The further claim of plaintiff in error that the indictment improperly joined two offenses of a different nature,— larceny and receiving stolen goods knowing the same to be stolen, etc.,—cannot be sustained. This court has frequently ruled that counts for burglary, larceny and receiving stolen property may all be joined in one indictment where they relate to the same goods stolen. Bennett v. People, 96 Ill. 602; Andrews v. People, 117 id. 195; People v. Moeller, 260 id. 375; People v. Goodman, 283 id. 414.

It is also objected that the verdict of the jury is bad because the essential elements of the offense upon which it was returned are not set out therein, and that the verdict does not recite a finding of guilt in manner and form as charged in the indictment. The verdict is in the following form:

“We, the jury, find the defendants, Joe Clark and Joe Kargula, guilty of receiving and aiding in concealing stolen property for their own gain, knowing it to be stolen and to prevent the owner from again possessing it, in manner and form as charged in the indictment, and we find from the evidence the value of the property so received and aided in concealing to be the sum of $300. We further find the said defendant Joe Clark to be of the age of thirty-five years and said defendant Joe Kargula to be of the age of seventeen years.”

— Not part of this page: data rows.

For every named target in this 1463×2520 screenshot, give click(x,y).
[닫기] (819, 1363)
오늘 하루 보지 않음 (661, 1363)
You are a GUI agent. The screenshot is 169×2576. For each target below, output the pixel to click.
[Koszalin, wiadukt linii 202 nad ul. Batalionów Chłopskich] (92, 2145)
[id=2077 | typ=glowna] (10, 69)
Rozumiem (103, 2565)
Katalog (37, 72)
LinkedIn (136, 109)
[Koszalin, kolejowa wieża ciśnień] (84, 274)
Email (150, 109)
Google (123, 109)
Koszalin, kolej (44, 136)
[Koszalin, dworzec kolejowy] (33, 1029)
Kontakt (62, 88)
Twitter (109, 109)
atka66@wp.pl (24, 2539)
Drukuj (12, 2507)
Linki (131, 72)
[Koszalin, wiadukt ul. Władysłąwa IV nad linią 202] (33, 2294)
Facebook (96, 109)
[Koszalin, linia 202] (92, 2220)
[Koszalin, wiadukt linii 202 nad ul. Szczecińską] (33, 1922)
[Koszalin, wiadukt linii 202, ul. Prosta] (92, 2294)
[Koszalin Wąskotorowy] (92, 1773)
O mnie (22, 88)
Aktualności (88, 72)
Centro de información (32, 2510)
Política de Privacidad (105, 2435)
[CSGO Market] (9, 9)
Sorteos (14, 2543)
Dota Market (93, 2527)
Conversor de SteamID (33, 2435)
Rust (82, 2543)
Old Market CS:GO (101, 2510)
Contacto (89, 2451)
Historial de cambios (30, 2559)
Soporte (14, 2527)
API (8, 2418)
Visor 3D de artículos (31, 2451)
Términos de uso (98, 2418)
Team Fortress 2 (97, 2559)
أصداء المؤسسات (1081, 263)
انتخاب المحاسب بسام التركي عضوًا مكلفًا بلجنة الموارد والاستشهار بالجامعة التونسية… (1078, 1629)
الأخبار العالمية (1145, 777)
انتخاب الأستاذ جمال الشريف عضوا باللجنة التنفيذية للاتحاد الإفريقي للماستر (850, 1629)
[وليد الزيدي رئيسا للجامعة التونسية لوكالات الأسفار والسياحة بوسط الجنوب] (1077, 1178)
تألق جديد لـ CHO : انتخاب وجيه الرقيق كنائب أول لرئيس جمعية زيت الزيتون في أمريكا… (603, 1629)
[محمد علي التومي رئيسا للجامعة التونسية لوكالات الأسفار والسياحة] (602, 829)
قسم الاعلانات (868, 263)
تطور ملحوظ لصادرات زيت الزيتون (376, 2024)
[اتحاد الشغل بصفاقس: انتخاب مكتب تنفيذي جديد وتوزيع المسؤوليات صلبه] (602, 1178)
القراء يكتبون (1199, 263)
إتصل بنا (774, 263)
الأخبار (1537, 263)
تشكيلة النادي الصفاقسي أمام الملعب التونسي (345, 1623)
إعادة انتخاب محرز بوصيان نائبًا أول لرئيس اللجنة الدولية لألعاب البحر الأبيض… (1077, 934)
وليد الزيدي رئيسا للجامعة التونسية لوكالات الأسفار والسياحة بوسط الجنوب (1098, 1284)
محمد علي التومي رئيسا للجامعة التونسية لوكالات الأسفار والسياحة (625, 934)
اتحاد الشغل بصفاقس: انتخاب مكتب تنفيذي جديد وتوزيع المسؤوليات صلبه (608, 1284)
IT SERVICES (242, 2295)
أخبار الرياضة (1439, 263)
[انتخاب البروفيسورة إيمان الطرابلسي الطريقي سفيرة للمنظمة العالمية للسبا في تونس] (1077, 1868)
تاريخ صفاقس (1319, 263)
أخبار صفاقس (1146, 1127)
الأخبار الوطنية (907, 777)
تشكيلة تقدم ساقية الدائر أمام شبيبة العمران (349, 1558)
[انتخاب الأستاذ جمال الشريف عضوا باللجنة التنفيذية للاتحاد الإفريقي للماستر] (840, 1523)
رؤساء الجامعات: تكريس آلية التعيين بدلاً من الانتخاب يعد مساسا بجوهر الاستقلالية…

The essential elements of the crime of receiving stolen goods to be proved before a defendant can be convicted are, first, that the property was, in fact, stolen; second, that the accused received the goods knowing them to have been stolen; and third, that the accused for his own gain or to prevent the owner from recovering the same, bought, received or aided in concealing the stolen goods. (Crim. Code, sec. 239; Aldrich v. People, 101 Ill. 16.) No substantial objection has been or can be pointed out to this verdict. Every element of the crime is found by the verdict in substance, and that is all that is required. A verdict is not to be construed with the same strictness as an indictment. All reasonable intendments will be indulged in its support. People v. Lee, 237 Ill. 272; People v. Tierney, 250 id. 515 ; People v. Patrick, 277 id. 210.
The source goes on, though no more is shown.